Une jeune femme assise dans la position du yogi, entourée de plantes vertes. Ambiance zen garantie. Bienvenue dans le « Guide des plantes dépolluantes pour un air pur » proposé sur le site Internet d’une grande enseigne de jardinerie. Une autre distribue, via son site, un prospectus « Plantes dé polluantes » dans lequel elle conseille l’utilisation du pothos : « Ce “lierre du diable” se révèle efficace pour assainir rapidement les atmosphères enfumées par la cigarette... ».
Jean-Pierre Garrec, spécialiste de physiologie végétale au laboratoire pollution atmosphérique de l’Institut national de la recherche agronomique (Inra) de Nancy affirme que cela est impossible. Il collabore, avec d’autres chercheurs français, au programme Phyt’air
Ce programme qui vise à évaluer le potentiel des plantes d’appartement pour l’épuration de l’air, a fait tomber le mythe en juin.
« Les plantes en pot ne peuvent absolument pas dépolluer l’air intérieur. Elles captent certains polluants en quantité négligeable. Mais entre capter et dépolluer, il y a un monde ! » Des allégations qui font également bondir Damien Cuny, professeur de physiologie des plantes à Lille et coordinateur du programme Phyt’air: « La fumée de cigarettes est l’un des plus gros problèmes de pollution dans une maison. Mais aucune plante n’apporte de solution pour s’en débarrasser. Un amalgame a été fait entre ce que l’on peut montrer en laboratoire, dans des enceintes closes et contrôlées de quelque 300 litres, et dans une pièce d’habitation qui peut atteindre un volume de 25 000 à 50 000 litres. »

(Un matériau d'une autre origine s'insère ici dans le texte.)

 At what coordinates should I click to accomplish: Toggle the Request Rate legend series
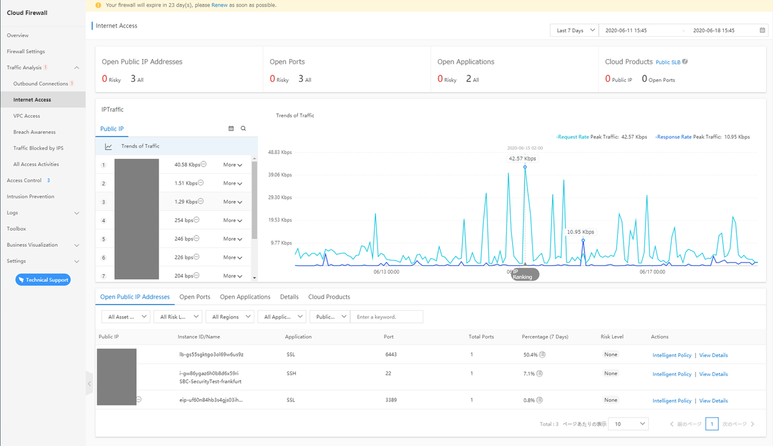tap(573, 137)
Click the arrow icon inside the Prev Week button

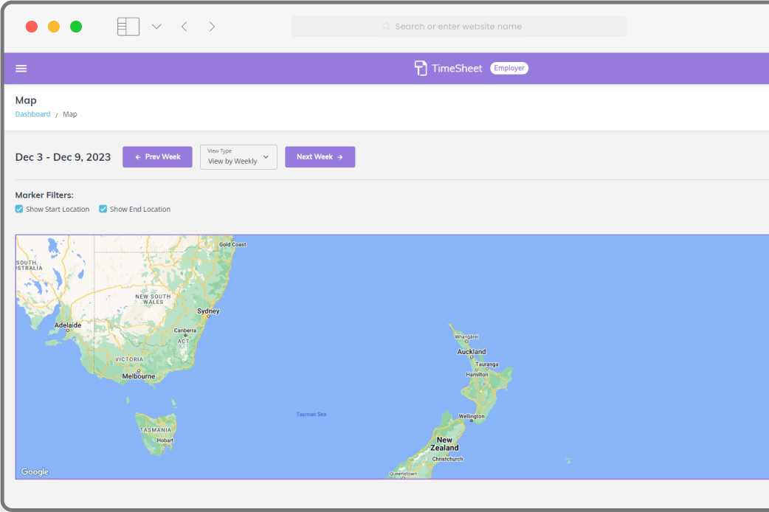(x=137, y=156)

A l’origine de l’essor des plantes dé polluantes, on trouve des recherches sérieuses publiées dans les années 1980 par William Wolverton, alors employé par la NASA. Ce travail montrait que dans des conditions contrôlées de laboratoire très éloignées du quotidien, des plantes éliminaient certains polluants. L’objectif était alors de vérifier si ces plantes pouvaient contribuer à assainir l’air des habitacles des navettes spatiales et des futures stations orbitales. Mais ces résultats ont aussitôt été extrapolés pour aboutir au développement du marché de la purification de l’air. Dans le cadre du programme Phyt’air, les recherches se sont concentrées sur trois gaz toxiques : le formaldéhyde, émis notamment de manière lente par les colles de moquettes ; le benzène, présent dans certains matériaux, dans la fumée de cigarette ou dégagé lors de cuissons d’aliments ; le monoxyde de carbone émanant des appareils de chauffage au gaz et des chauffe-eau mal réglés.
« Les tests ont été réalisés avec trois espèces de plantes en pot : le pothos, la plante-araignée ou chlorophytum, et le dragonnier ou dracaena. Nous souhaitions mettre au point une méthodologie permettant d’accorder à certaines espèces un label “Plante dé polluante” afin d’orienter les consommateurs. Mais un tel label n’est pas envisageable, l’effet des plantes sur la qualité de l’air étant négligeable», explique Joëlle Colosio, chef du service Évaluation de la qualité de l’air à l’Agence de l’environnement et de la maîtrise de l’énergie (Ademe).
Ces études ont surtout permis de mettre en évidence un phénomène mal connu du grand public : ce n’est pas la plante elle-même qui capte le plus de polluants, mais son support, c‘est-à-dire la terre. Ce sont les micro-organismes qui y vivent, en particulier certaines bactéries qui métabolisent les molécules toxiques. Si effet zen il y avait, c’est ici qu’il se cacherait, et non dans les feuilles.
Malgré ces mises en garde, le public pourrait continuer à se laisser abuser. Ainsi, Internet se fait actuellement largement l’écho d’un cactus miraculeux qui bloquerait, lui, les ondes électromagnétiques des écrans d’ordinateurs, des téléphone portables, etc. Une allégation fantaisiste qui ne repose sur aucune étude scientifique.